[Entries on locating words and elements]
_____
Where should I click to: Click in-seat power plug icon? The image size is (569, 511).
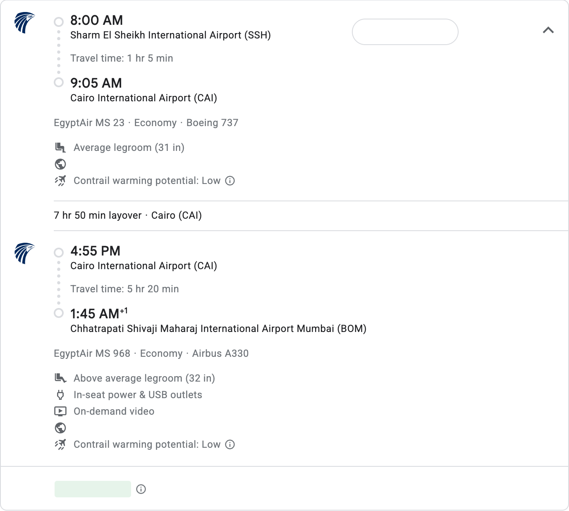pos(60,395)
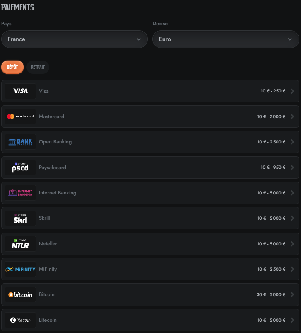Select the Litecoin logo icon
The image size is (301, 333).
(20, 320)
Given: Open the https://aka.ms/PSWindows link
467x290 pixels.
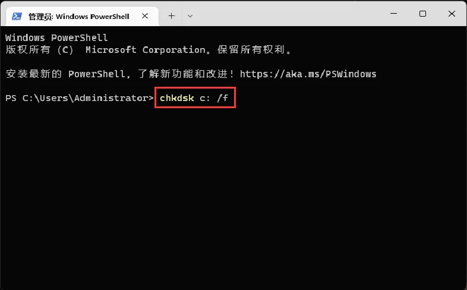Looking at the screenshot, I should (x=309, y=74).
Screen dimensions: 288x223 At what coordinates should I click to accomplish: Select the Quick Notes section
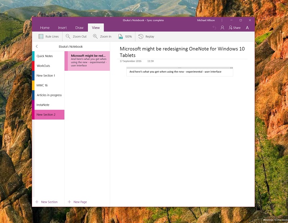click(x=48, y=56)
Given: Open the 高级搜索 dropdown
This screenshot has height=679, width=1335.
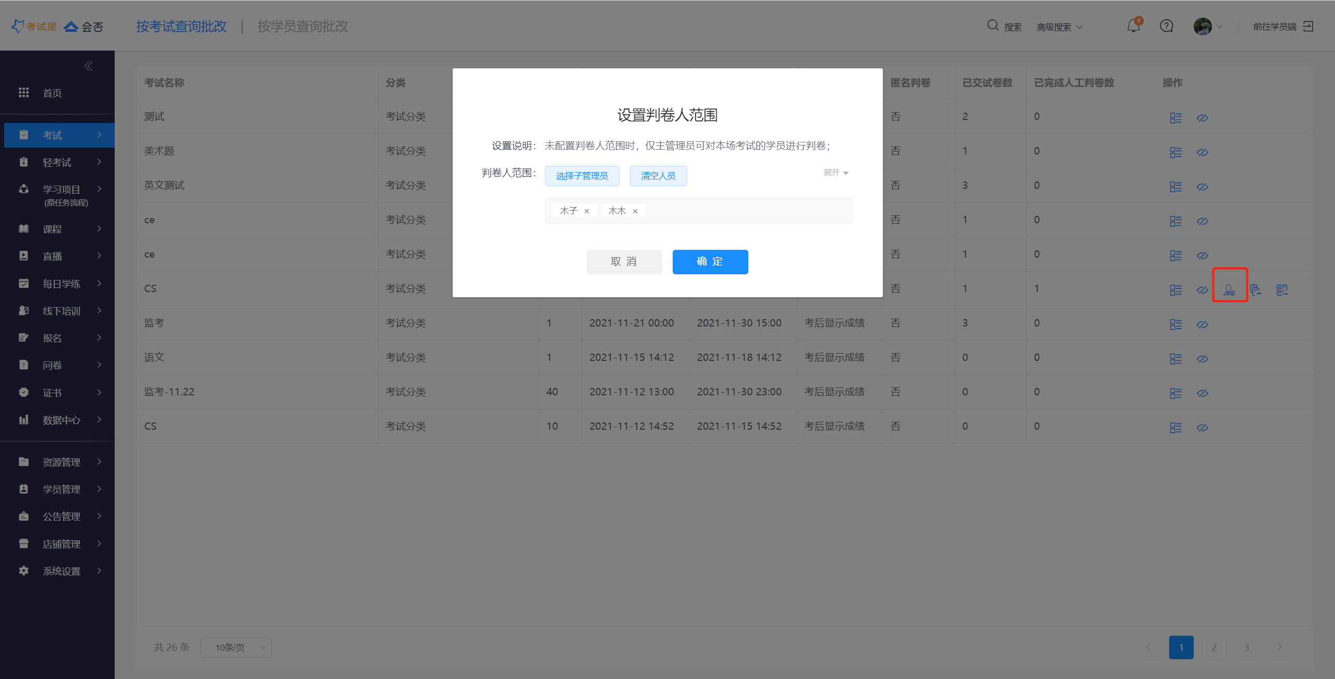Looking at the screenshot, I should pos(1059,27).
_____
§ WHAT YOU WILL DO: Convert the lines from the start through the line that contains "Looking at the screenshot, I should (x=309, y=74)." into a JSON list of strings, one string per line, skipping blank lines. Leave the pictures out.

§ FINISHED ANSWER:
[
  "Where should I click to: Click in-seat power plug icon? The image size is (569, 511).",
  "pos(60,395)",
  "Select the Litecoin logo icon",
  "The image size is (301, 333).",
  "(20, 320)",
  "Given: Open the https://aka.ms/PSWindows link",
  "467x290 pixels.",
  "Looking at the screenshot, I should (x=309, y=74)."
]